Deleuze e Guattari publicaram O Anti-Édipo em 1972 e, segundo eles, alcançaram um “sucesso aparente”: o livro teve um alcance enorme, mas não tinha chance de destruir a estrutura edípica do pensamento psicanalítico. Por outro lado, em 1980, eles publicam Mil Platôs e falam de um “fracasso aparente”, porque, embora não tenha sido tão lido quanto o anterior, o livro atinge em cheio seu objetivo: cria conceitos para pensar a multiplicidade pura e a maneira como ela se encontra estratificada.
Mil Platôs é o livro das multiplicidades e de seus estratos. Mil, de multiplicidade; Platôs, de estratos. É um longo livro dividido em capítulos de temática muito variada (biologia, linguística, história, política, estética, ética), mas são as mesmas questões que se apresentam repetidamente. Podemos resumir a problemática do livro (de maneira kant-nietzscheana) em três perguntas:
- Que fato? – O real é, de fato, multiplicidade que precede qualquer unidade, terra anterior a qualquer território;
- Que direito? – A multiplicidade pura reclama, de direito, sua legitimidade para além de todo estrato que a territorialize;
- Que vida? – A tensão entre multiplicidade e estratificação no modo de vida, questão de limites, de combate, de criação, de intensidade.

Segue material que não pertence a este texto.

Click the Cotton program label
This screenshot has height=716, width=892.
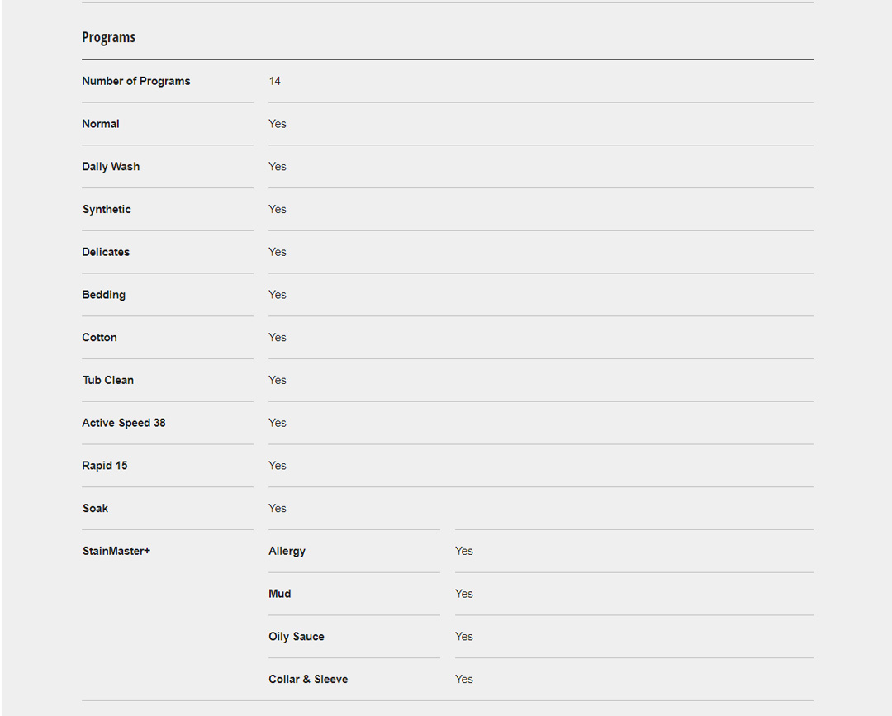(100, 338)
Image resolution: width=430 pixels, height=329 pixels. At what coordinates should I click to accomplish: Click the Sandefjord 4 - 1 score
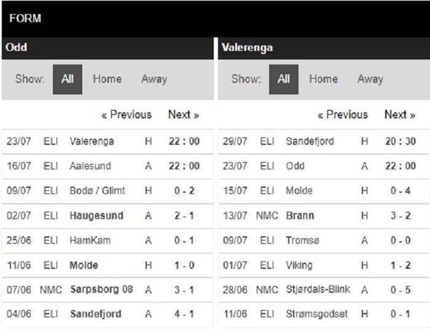(x=184, y=314)
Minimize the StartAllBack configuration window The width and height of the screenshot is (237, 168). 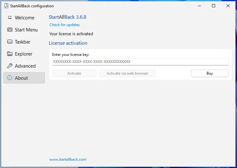199,6
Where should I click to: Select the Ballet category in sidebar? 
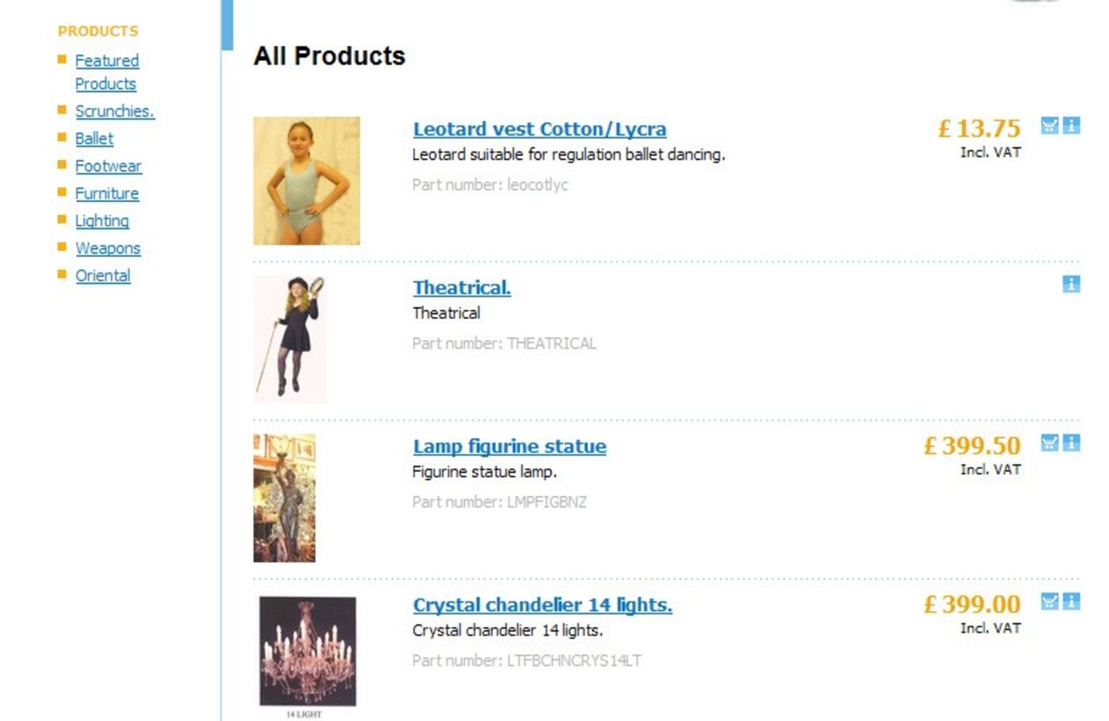coord(94,139)
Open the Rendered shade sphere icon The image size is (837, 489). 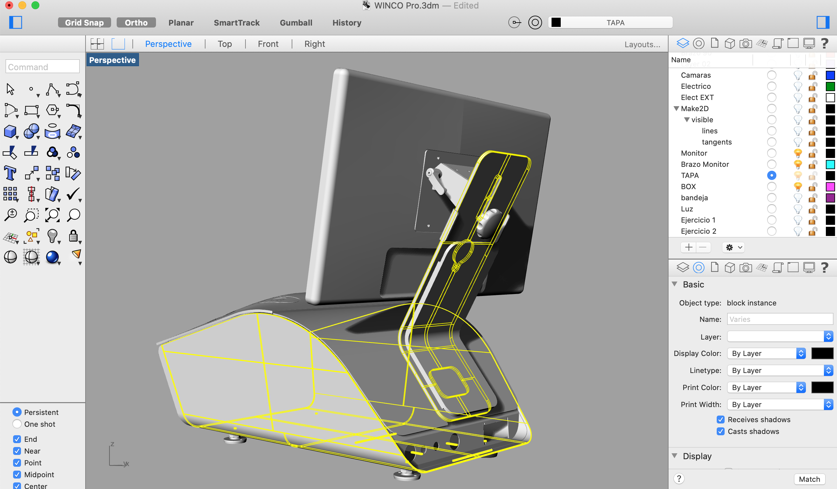coord(52,257)
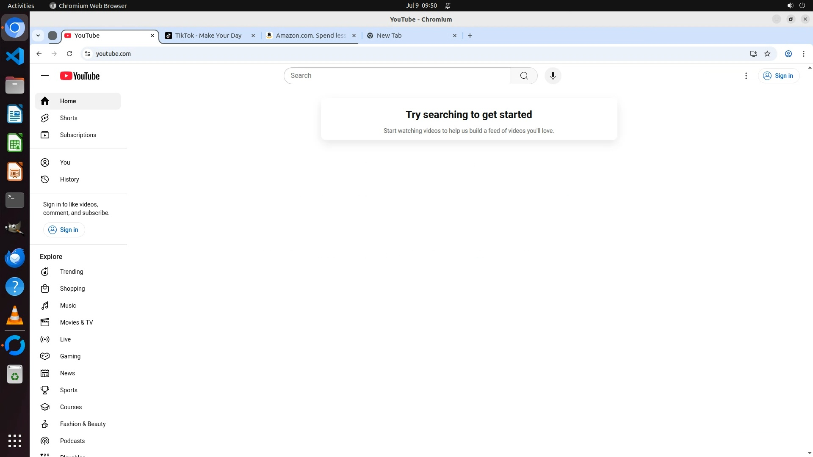Viewport: 813px width, 457px height.
Task: Focus the YouTube search input field
Action: (397, 76)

Essas três questões permeiam o livro, seja nos momentos críticos – ressaltando os processos ilegítimos de estratificação, onde a multiplicidade se encontra submetida aos estratos – seja nos momentos propositivos – onde os autores inventam maneiras para pensar a multiplicidade nela mesma, propondo formas disruptivas de viver. Cada capítulo é um platô atravessado por questões repetidas dentro de um novo tema que, por sua vez, o fazem variar.
Mil Platôs compartilha o mesmo subtítulo de O Anti Édipo: capitalismo e esquizofrenia 2. Mais do que a continuação de uma teoria, esse segundo tomo leva adiante o que havia de fundamentalmente prático no primeiro. É a criação de conceitos como maneira nômade/esquizo de fazer filosofia, levando o combate para além da psicanálise e entrincheirando-se em qualquer campo onde a multiplicidade estiver presa no modo sedentário/paranoico de pensar.